Martin Hagon
- Born: 25 December 1961 (age 64) Hackney, England
- Nationality: British (English)

Career history
- 1981–1983: Hackney Hawks
- 1981: Rye House Rockets
- 1984–1986: Sheffield Tigers
- 1987: Ipswich Witches

Individual honours
- 1984: European Grasstrack Champion
- 1984, 1987: British Masters Grasstrack champion

= Martin Hagon =

English speedway rider

Martin Peter Hagon (born 25 December 1961 in Hackney, England is a former motorcycle speedway, grasstrack and longtrack rider.

== Career ==
Hagon raced for Hackney Hawks during the 1982 British League season. After another season with them, he joined Sheffield Tigers for the 1984 British League season and would spend three seasons with them.

Peter Adams, the Wolverhampton Wolves promoter made inquiries towards Hagon at the beginning of the 1986 season but Hagon chose to join Ipswich Witches, where he spent his final season riding in league speedway.

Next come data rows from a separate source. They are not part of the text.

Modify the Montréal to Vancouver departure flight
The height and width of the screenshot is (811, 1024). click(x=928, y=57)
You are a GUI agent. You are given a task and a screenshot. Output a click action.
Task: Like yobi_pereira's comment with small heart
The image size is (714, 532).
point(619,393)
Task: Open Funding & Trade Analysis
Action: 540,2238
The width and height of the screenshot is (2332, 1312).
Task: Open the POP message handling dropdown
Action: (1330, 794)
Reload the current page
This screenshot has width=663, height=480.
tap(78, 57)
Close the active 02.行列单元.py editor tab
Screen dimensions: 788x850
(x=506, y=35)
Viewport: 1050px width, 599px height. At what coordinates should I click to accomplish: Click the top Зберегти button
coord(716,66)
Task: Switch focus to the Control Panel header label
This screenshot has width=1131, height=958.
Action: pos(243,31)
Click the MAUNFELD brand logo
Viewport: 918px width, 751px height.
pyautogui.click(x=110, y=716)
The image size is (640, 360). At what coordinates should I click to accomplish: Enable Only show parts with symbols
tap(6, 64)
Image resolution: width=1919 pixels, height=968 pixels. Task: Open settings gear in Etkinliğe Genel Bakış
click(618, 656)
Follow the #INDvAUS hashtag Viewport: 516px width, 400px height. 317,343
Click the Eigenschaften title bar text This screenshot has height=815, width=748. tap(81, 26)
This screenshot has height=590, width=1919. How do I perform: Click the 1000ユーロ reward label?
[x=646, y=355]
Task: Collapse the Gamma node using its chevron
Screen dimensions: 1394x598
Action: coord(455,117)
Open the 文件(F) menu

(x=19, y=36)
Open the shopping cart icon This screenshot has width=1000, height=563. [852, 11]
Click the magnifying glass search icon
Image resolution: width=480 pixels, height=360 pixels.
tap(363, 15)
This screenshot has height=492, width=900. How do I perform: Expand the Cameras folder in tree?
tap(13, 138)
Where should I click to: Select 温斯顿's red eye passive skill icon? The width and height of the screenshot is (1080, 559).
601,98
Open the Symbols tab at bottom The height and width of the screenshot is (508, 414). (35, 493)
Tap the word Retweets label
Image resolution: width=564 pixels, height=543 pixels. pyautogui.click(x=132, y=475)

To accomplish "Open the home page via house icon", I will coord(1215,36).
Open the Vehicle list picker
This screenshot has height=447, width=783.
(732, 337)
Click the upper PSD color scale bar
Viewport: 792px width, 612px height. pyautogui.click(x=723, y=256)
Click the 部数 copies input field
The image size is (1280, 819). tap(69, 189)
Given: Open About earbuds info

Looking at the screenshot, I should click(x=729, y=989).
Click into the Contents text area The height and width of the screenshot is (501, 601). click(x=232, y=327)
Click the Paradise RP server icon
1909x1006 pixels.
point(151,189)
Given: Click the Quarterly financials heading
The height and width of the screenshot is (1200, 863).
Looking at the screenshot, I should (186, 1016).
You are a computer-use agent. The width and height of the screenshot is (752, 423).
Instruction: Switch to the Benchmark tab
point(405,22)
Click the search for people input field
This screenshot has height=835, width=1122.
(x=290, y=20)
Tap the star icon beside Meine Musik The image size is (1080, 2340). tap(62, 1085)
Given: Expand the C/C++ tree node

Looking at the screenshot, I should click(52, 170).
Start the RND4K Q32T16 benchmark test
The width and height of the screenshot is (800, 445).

Away from standard speedway, Hagon excelled in Longtrack and grasstrack and reached two Individual Speedway Long Track World Championship finals in 1985 and 1987. His last season was with Ipswich Witches in 1987.

== Personal life ==
Hagon is the son of Alf Hagon and his son is Sam Hagon (both speedway riders).

== World Longtrack Championship Record ==
- 1985 – DEN Esbjerg 12pts (7th)
- 1987 – GER Mühldorf 19pts (4th)
- 1988 – Qualifying Round
- 1989 – Semi-final
- 1990 – Semi-final
- 1991 – Semi-final

== European Grasstrack Championship ==
- 1982 – BEL Damme 10pts (8th)
- 1983 – FRG Nandlastadt 14pts (6th)
- 1984 – NED Eenrum 24pts (Champion)

==British Masters Grasstrack Championship==
- 1982 – ENG Exeter Finalist
- 1983 – ENG Long Marston Airfield Finalist
- 1984 – ENG Yarm (Champion)
- 1985 – ENG Andover Finalist
- 1986 – ENG Exeter (2nd)
- 1987 – ENG Andover (Champion)
- 1988 – ENG Abingdon Finalist
- 1989 – ENG Andover Finalist
- 1990 – ENG Bridgnorth (2nd)
- 1991 – ENG Tonbridge Finalist

==After racing==
After his racing career, Hagon went into the business his father set up called 'Hagon Shocks'. Today, he runs the business and supplies many of the racing fraternity.